The HISS protocol and HISSFP DNS RR do not exist

4. IANA considerations

None

[RFC Editor: Please remove this section before publication ]

5. Security considerations

TBD

6. Internationalizaiton Considerations

Does this document, in a later version needs to address how to deal with special cases resulting from IDN DNAME use?

When selecting terms to use in standards documents it is important to select works that do not confuse international readers. This document goes out of its way in selecting English terms that are dissimilar to avoid confusions.

7. References

7.1. Normative References

[RFC2119] Bradner, S., "Key words for use in RFCs to Indicate Requirement Levels", BCP 14, RFC 2119, March 1997.
[RFC6698] Hoffman, P. and J. Schlyter, "The DNS-Based Authentication of Named Entities (DANE) Transport Layer Security (TLS) Protocol: TLSA", RFC 6698, August 2012.

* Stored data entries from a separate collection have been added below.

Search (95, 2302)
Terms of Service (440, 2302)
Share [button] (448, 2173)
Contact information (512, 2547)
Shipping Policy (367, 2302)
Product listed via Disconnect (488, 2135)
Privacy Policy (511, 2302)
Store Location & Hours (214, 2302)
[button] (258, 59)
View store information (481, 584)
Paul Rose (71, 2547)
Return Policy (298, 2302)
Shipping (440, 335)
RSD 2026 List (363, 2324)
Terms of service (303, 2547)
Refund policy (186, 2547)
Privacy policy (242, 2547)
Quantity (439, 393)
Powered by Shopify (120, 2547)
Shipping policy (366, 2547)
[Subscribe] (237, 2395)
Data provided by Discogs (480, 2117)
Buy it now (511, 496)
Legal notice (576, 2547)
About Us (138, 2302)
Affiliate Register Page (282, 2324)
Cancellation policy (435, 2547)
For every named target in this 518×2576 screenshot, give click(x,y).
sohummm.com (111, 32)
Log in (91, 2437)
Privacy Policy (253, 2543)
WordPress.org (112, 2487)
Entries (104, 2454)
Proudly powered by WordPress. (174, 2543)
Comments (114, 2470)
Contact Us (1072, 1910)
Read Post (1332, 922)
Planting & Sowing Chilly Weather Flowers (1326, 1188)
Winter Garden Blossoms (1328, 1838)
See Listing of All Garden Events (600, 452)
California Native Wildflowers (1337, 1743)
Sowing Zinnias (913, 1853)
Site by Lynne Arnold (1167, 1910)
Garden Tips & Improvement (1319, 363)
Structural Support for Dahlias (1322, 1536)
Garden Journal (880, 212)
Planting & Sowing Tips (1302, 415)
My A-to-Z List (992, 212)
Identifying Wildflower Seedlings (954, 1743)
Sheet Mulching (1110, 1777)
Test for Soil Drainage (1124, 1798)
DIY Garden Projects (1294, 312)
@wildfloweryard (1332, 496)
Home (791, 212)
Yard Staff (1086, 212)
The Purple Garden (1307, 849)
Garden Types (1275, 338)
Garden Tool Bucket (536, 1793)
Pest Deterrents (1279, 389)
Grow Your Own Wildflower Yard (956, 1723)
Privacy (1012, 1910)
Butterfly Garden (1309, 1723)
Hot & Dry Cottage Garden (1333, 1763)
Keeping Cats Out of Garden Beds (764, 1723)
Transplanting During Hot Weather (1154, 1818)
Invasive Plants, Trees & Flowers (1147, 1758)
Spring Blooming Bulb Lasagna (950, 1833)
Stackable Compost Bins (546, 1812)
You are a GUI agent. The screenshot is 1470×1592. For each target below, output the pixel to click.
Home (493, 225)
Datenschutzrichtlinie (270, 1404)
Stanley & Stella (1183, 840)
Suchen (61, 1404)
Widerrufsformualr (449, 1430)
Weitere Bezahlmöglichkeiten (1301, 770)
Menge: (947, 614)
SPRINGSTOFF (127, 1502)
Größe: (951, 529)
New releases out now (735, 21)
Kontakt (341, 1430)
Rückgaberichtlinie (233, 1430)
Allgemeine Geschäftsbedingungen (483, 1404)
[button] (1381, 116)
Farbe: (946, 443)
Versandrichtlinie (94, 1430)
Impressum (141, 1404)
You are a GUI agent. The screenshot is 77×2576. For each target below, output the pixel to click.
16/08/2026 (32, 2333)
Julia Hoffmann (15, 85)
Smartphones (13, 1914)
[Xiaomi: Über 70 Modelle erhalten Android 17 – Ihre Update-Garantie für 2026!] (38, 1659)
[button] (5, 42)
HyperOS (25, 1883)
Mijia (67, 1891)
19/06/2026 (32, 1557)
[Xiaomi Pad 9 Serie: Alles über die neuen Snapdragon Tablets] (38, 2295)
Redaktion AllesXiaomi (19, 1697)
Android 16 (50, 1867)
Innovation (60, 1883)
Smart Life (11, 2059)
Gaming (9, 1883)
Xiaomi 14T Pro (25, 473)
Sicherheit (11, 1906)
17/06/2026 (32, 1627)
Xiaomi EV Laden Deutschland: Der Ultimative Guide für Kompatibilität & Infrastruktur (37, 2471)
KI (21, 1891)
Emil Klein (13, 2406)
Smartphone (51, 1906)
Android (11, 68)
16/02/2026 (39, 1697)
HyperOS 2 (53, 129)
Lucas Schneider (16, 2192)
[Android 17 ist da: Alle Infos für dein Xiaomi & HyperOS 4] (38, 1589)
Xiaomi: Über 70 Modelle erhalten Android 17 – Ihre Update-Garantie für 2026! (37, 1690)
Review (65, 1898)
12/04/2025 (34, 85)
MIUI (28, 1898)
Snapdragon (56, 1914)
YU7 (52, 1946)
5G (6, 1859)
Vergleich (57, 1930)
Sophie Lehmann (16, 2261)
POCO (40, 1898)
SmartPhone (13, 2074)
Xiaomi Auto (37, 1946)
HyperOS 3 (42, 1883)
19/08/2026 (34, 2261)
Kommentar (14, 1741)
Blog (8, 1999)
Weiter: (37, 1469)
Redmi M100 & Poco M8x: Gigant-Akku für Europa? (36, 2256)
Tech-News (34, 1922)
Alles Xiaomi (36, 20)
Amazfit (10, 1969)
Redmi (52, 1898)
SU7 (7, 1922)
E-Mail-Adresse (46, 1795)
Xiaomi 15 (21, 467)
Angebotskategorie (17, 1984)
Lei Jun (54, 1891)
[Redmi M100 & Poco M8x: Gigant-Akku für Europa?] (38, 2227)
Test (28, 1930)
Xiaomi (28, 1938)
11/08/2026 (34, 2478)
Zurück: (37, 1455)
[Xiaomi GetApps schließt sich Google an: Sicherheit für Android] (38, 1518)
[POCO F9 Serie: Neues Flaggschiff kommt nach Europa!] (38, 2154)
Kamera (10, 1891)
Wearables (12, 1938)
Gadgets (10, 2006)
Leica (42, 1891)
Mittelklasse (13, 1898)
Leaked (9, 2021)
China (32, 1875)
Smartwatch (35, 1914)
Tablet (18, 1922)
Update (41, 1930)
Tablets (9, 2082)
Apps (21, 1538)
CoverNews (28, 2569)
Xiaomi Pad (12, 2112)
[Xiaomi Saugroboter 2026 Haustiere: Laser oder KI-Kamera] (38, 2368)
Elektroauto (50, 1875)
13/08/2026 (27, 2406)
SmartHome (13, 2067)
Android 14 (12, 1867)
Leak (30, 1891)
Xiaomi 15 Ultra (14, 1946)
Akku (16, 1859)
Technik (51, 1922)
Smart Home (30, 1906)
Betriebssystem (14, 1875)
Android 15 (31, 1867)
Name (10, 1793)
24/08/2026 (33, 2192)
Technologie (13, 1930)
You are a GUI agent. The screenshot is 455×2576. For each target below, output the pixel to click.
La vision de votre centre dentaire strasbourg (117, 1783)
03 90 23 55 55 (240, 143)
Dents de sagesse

7.2. Informative References

[RFC1034] Mockapetris, P., "Domain names - concepts and facilities", STD 13, RFC 1034, November 1987.
[RFC4033] Arends, R., Austein, R., Larson, M., Massey, D. and S. Rose, "DNS Security Introduction and Requirements", RFC 4033, March 2005.
[RFC4034] Arends, R., Austein, R., Larson, M., Massey, D. and S. Rose, "Resource Records for the DNS Security Extensions", RFC 4034, March 2005.
[RFC4035] Arends, R., Austein, R., Larson, M., Massey, D. and S. Rose, "Protocol Modifications for the DNS Security Extensions", RFC 4035, March 2005.
[RFC4253] Ylonen, T. and C. Lonvick, "The Secure Shell (SSH) Transport Layer Protocol", RFC 4253, January 2006.
[RFC5246] Dierks, T. and E. Rescorla, "The Transport Layer Security (TLS) Protocol Version 1.2", RFC 5246, August 2008.
[RFC5280] Cooper, D., Santesson, S., Farrell, S., Boeyen, S., Housley, R. and W. Polk, "Internet X.509 Public Key Infrastructure Certificate and Certificate Revocation List (CRL) Profile", RFC 5280, May 2008.
[RFC6347] Rescorla, E. and N. Modadugu, "Datagram Transport Layer Security Version 1.2", RFC 6347, January 2012.

Appendix A. Document history

[RFC Editor: Please remove this section before publication ]

00 Initial version

01 Updated version: added the section on Offered names, expanded DNAME/CNAME text, added NAPTR and SRV considerations.